*Written tasks*.
a) In the solar battery charger thread, what lighting do the cabins have besides the CFLs?
b) Copy the passage of the solar battery charger thread word for word, starting at "I see a zillion" and ending at "(Feb 17, 2004)".
c) Continue the solar battery charger thread from the point where it stops.

*Reading text*.
# simple solar battery charger



## trapperJim (Jan 24, 2008)

I see a zillion solar battery chargers on the market, available in many different wattages. I have a cabin in NH and one in NY and will be bouncing back and forth between the two quite a bit this year. These cabins are remote so I'll be running a few things on battery power, mostly task lighting, a laptop occasionally and possibly a portable DC fridge like the Engle. 

If you were doing this, what would be your choice for a mobile setup to keep my battery up? I see 5 watt, 10 watt, 15 watt solar chargers and so on. Would I be better off to just by a 50 watt panel and build a portable suitcase type carrier for it? What are your thoughts on the subject? What would you do?

Thanks


----------



## 12vman (Feb 17, 2004)

Some of those frridges pull ~4 amps. Your laptop .. About the same..

How long do ya figure these things will run? With lighting, you'll need more than 50 watts..


----------



## trapperJim (Jan 24, 2008)

The cabins have gas lights and kerosene lanterns, but for task such as cooking and doing dishes there are CFL's over the sink and stove. These are run only when doing these task. The laptop is run to watch a movie at night for entertainment, but kept in hibernation mode the rest of the time. I don't have the portable fridge yet but am considering one. The reason for this post is to get an idea of what is a feasible method of keeping a battery (or batteries) charged for my needs without running a generator all the time.

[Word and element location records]
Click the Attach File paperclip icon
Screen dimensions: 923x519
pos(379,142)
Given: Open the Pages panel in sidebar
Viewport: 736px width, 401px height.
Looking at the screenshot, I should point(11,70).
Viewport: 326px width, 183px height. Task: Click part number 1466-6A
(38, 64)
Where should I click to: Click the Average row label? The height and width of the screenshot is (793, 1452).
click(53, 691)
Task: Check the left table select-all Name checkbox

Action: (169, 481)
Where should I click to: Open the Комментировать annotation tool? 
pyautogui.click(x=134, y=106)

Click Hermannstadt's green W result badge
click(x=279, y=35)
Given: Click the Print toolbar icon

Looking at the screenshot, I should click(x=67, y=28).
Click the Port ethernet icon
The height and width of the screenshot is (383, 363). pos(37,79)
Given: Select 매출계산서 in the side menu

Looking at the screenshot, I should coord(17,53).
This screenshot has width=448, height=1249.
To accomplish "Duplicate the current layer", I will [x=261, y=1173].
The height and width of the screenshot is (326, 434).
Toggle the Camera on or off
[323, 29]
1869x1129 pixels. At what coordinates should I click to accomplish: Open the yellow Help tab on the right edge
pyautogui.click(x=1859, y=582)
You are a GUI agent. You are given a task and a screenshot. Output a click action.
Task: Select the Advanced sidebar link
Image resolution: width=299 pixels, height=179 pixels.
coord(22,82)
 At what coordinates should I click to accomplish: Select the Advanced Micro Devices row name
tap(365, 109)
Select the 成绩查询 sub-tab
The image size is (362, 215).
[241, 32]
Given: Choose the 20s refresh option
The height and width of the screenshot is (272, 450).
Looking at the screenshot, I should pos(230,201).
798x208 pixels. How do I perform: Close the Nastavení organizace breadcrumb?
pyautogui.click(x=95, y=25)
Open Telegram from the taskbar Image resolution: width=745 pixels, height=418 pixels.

*Answers below*.
a) Gas lights and kerosene lanterns.

b)
I see a zillion solar battery chargers on the market, available in many different wattages. I have a cabin in NH and one in NY and will be bouncing back and forth between the two quite a bit this year. These cabins are remote so I'll be running a few things on battery power, mostly task lighting, a laptop occasionally and possibly a portable DC fridge like the Engle. 

If you were doing this, what would be your choice for a mobile setup to keep my battery up? I see 5 watt, 10 watt, 15 watt solar chargers and so on. Would I be better off to just by a 50 watt panel and build a portable suitcase type carrier for it? What are your thoughts on the subject? What would you do?

Thanks


----------



## 12vman (Feb 17, 2004)

c)
----------



## wy_white_wolf (Oct 14, 2004)

trapperJim said:


> The cabins have gas lights and kerosene lanterns, but for task such as cooking and doing dishes there are CFL's over the sink and stove. These are run only when doing these task. The laptop is run to watch a movie at night for entertainment, but kept in hibernation mode the rest of the time. I don't have the portable fridge yet but am considering one. The reason for this post is to get an idea of what is a feasible method of keeping a battery (or batteries) charged for my needs without running a generator all the time.


Without clearly defining and calculating your usage no one will be able to give you a solid answer.

That said for a 3 season system you could go with the basic calculation of 1 watt of panel for every amphour of battery capacity at 12VDC with the understanding that you plan on discharging no more than 25% on any givin day.

So if you have a 100AH battery you will want about a 100watt panel and have your daily usage of no more than 25AH. The reason I say this is a 3 season system is winter solar insolation is too variable to guess a system. Even early spring and late fall that may be short. Much of Upper NY has less than 1 hour average in the winter and you would need at least 500watts of panels than to supply the same power. Problem then becomes that may be too high of a charge rate for said battery.

WWW


----------



## MichaelK! (Oct 22, 2010)

Jim, are you thinking of carrying in batteries or will they be dedicated batteries that stay at your cabins?

If the former, you're limited by the size of what you can carry back and forth, and also limited by what number of amps your panel can put out during a day. I sometimes use a portable jump-starting battery pack that has an inverter for 120V power. Just powering a single 7 watt CFL, the battery will be drained in 3-4 hours of use.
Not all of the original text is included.